● Activity
Transcribe every record below word for word.

[Stored records]
▼▼▼

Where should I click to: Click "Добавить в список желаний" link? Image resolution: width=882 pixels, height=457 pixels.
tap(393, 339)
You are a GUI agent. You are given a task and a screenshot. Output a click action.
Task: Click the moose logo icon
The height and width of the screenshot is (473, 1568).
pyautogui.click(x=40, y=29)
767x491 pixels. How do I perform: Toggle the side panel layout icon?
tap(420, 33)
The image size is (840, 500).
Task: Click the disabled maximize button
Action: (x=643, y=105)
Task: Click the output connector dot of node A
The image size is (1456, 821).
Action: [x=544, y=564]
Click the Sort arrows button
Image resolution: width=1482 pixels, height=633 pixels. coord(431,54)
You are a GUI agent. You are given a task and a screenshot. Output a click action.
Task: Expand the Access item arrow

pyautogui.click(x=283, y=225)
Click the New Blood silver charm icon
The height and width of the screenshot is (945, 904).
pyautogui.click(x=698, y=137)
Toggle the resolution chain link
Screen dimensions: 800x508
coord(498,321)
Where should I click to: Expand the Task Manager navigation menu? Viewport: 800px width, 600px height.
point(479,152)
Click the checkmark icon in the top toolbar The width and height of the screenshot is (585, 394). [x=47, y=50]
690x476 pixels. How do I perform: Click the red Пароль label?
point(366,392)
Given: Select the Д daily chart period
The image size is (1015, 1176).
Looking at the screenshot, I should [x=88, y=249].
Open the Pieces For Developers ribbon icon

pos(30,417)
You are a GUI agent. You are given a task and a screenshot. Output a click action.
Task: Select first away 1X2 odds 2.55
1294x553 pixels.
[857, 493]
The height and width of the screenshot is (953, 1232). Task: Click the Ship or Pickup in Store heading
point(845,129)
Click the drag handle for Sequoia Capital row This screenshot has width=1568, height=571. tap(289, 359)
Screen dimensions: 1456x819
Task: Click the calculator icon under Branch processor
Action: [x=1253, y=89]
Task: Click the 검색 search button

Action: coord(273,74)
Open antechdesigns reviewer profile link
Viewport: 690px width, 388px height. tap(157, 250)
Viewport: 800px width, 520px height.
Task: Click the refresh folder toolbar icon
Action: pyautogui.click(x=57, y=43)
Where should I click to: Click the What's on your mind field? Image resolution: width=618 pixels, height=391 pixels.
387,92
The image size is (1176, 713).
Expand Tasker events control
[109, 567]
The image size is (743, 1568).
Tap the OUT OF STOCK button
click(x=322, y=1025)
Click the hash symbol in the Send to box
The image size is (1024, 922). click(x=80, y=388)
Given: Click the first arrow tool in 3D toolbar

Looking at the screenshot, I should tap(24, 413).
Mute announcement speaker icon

▲▲▲

● Exercise result
Where should I click to: Click "Добавить в список желаний" link? Image resolution: width=882 pixels, height=457 pixels.
tap(393, 339)
You are a GUI agent. You are given a task and a screenshot. Output a click action.
Task: Click the moose logo icon
The height and width of the screenshot is (473, 1568).
pyautogui.click(x=40, y=29)
767x491 pixels. How do I perform: Toggle the side panel layout icon?
tap(420, 33)
The image size is (840, 500).
Task: Click the disabled maximize button
Action: (x=643, y=105)
Task: Click the output connector dot of node A
The image size is (1456, 821).
Action: [x=544, y=564]
Click the Sort arrows button
Image resolution: width=1482 pixels, height=633 pixels. coord(431,54)
You are a GUI agent. You are given a task and a screenshot. Output a click action.
Task: Expand the Access item arrow

pyautogui.click(x=283, y=225)
Click the New Blood silver charm icon
The height and width of the screenshot is (945, 904).
pyautogui.click(x=698, y=137)
Toggle the resolution chain link
Screen dimensions: 800x508
coord(498,321)
Where should I click to: Expand the Task Manager navigation menu? Viewport: 800px width, 600px height.
point(479,152)
Click the checkmark icon in the top toolbar The width and height of the screenshot is (585, 394). [x=47, y=50]
690x476 pixels. How do I perform: Click the red Пароль label?
point(366,392)
Given: Select the Д daily chart period
The image size is (1015, 1176).
Looking at the screenshot, I should [x=88, y=249].
Open the Pieces For Developers ribbon icon

pos(30,417)
You are a GUI agent. You are given a task and a screenshot. Output a click action.
Task: Select first away 1X2 odds 2.55
1294x553 pixels.
[857, 493]
The height and width of the screenshot is (953, 1232). Task: Click the Ship or Pickup in Store heading
point(845,129)
Click the drag handle for Sequoia Capital row This screenshot has width=1568, height=571. tap(289, 359)
Screen dimensions: 1456x819
Task: Click the calculator icon under Branch processor
Action: [x=1253, y=89]
Task: Click the 검색 search button

Action: coord(273,74)
Open antechdesigns reviewer profile link
Viewport: 690px width, 388px height. tap(157, 250)
Viewport: 800px width, 520px height.
Task: Click the refresh folder toolbar icon
Action: pyautogui.click(x=57, y=43)
Where should I click to: Click the What's on your mind field? Image resolution: width=618 pixels, height=391 pixels.
387,92
The image size is (1176, 713).
Expand Tasker events control
[109, 567]
The image size is (743, 1568).
Tap the OUT OF STOCK button
click(x=322, y=1025)
Click the hash symbol in the Send to box
The image size is (1024, 922). click(x=80, y=388)
Given: Click the first arrow tool in 3D toolbar

Looking at the screenshot, I should tap(24, 413).
Mute announcement speaker icon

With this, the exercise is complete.